> **Data shown**

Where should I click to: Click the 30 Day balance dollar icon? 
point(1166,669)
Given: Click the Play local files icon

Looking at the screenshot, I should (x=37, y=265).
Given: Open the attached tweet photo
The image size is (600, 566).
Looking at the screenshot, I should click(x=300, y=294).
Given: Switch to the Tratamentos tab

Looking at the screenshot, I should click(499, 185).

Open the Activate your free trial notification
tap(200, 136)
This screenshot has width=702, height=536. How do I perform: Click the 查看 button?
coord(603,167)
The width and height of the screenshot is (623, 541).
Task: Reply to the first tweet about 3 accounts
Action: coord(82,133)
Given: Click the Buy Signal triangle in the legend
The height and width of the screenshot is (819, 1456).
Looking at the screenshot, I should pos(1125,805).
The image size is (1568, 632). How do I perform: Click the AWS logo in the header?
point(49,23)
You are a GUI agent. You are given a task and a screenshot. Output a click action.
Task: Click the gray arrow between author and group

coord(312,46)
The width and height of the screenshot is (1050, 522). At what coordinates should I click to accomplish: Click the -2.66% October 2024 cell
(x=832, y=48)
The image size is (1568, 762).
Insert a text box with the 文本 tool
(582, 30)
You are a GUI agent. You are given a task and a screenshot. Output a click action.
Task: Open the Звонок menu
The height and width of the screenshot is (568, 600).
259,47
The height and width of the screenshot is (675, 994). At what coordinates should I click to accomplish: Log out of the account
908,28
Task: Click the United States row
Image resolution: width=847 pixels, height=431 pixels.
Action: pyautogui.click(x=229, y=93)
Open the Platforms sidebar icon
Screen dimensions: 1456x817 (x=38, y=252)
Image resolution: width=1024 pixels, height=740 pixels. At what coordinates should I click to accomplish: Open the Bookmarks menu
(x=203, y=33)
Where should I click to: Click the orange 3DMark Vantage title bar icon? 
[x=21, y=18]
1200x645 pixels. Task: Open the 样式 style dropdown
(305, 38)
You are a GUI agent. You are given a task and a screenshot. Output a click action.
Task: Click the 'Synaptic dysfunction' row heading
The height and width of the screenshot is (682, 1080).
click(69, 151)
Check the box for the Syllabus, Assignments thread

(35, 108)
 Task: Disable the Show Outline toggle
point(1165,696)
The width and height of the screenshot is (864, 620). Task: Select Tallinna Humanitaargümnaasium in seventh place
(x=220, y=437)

> **What you need to do**
Copy all of the entries above without changing anything.

> **Full response**
Where should I click to: Click the 30 Day balance dollar icon? 
point(1166,669)
Given: Click the Play local files icon

Looking at the screenshot, I should (x=37, y=265).
Given: Open the attached tweet photo
The image size is (600, 566).
Looking at the screenshot, I should click(x=300, y=294).
Given: Switch to the Tratamentos tab

Looking at the screenshot, I should click(499, 185).

Open the Activate your free trial notification
tap(200, 136)
This screenshot has width=702, height=536. How do I perform: Click the 查看 button?
coord(603,167)
The width and height of the screenshot is (623, 541).
Task: Reply to the first tweet about 3 accounts
Action: coord(82,133)
Given: Click the Buy Signal triangle in the legend
The height and width of the screenshot is (819, 1456).
Looking at the screenshot, I should pos(1125,805).
The image size is (1568, 632). How do I perform: Click the AWS logo in the header?
point(49,23)
You are a GUI agent. You are given a task and a screenshot. Output a click action.
Task: Click the gray arrow between author and group

coord(312,46)
The width and height of the screenshot is (1050, 522). At what coordinates should I click to accomplish: Click the -2.66% October 2024 cell
(x=832, y=48)
The image size is (1568, 762).
Insert a text box with the 文本 tool
(582, 30)
You are a GUI agent. You are given a task and a screenshot. Output a click action.
Task: Open the Звонок menu
The height and width of the screenshot is (568, 600).
259,47
The height and width of the screenshot is (675, 994). At what coordinates should I click to accomplish: Log out of the account
908,28
Task: Click the United States row
Image resolution: width=847 pixels, height=431 pixels.
Action: pyautogui.click(x=229, y=93)
Open the Platforms sidebar icon
Screen dimensions: 1456x817 (x=38, y=252)
Image resolution: width=1024 pixels, height=740 pixels. At what coordinates should I click to accomplish: Open the Bookmarks menu
(x=203, y=33)
Where should I click to: Click the orange 3DMark Vantage title bar icon? 
[x=21, y=18]
1200x645 pixels. Task: Open the 样式 style dropdown
(305, 38)
You are a GUI agent. You are given a task and a screenshot. Output a click action.
Task: Click the 'Synaptic dysfunction' row heading
The height and width of the screenshot is (682, 1080).
click(69, 151)
Check the box for the Syllabus, Assignments thread

(35, 108)
 Task: Disable the Show Outline toggle
point(1165,696)
The width and height of the screenshot is (864, 620). Task: Select Tallinna Humanitaargümnaasium in seventh place
(x=220, y=437)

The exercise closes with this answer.